__Material for the task__
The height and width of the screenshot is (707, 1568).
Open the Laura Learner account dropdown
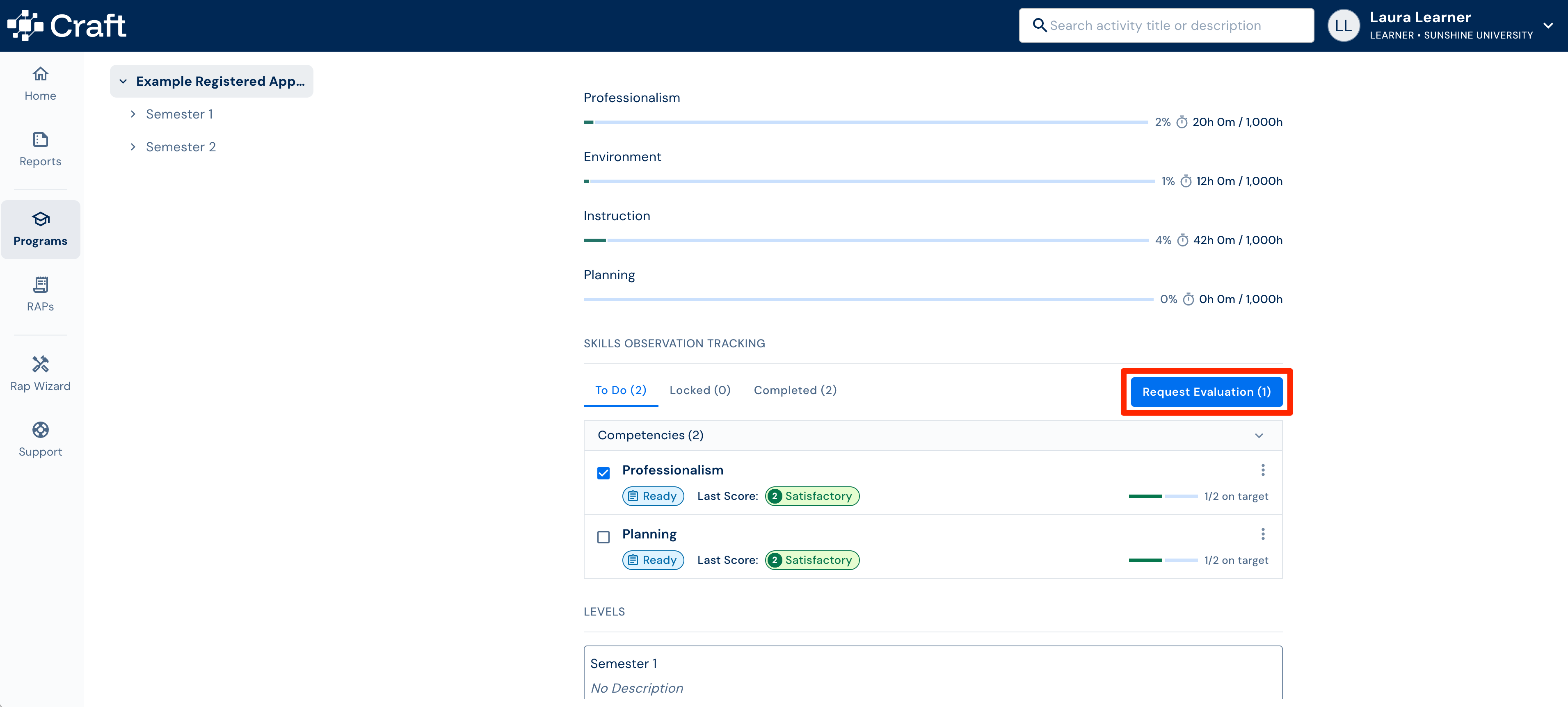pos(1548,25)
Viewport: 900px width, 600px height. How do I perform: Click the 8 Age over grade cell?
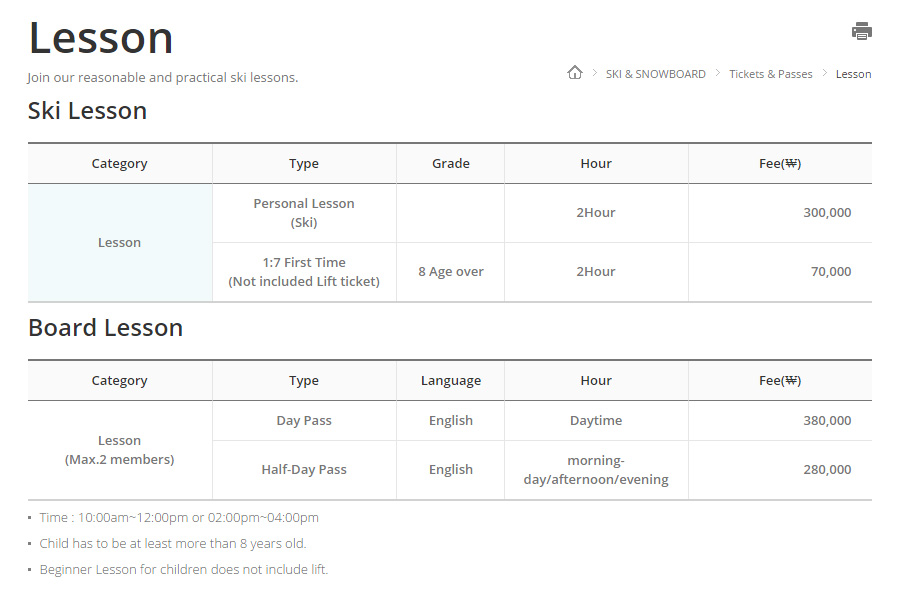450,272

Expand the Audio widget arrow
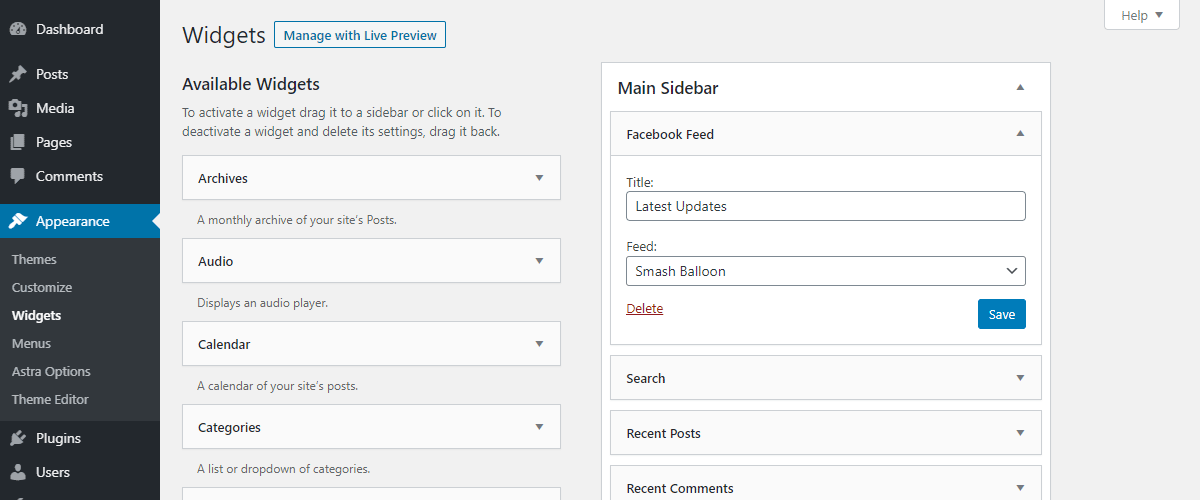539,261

__Exercise brief__
Repeat every row above verbatim, leaving out the pictures.

__Solution__
The height and width of the screenshot is (707, 1568).
Open the Laura Learner account dropdown
pos(1548,25)
Viewport: 900px width, 600px height. How do I perform: Click the 8 Age over grade cell?
450,272

Expand the Audio widget arrow
539,261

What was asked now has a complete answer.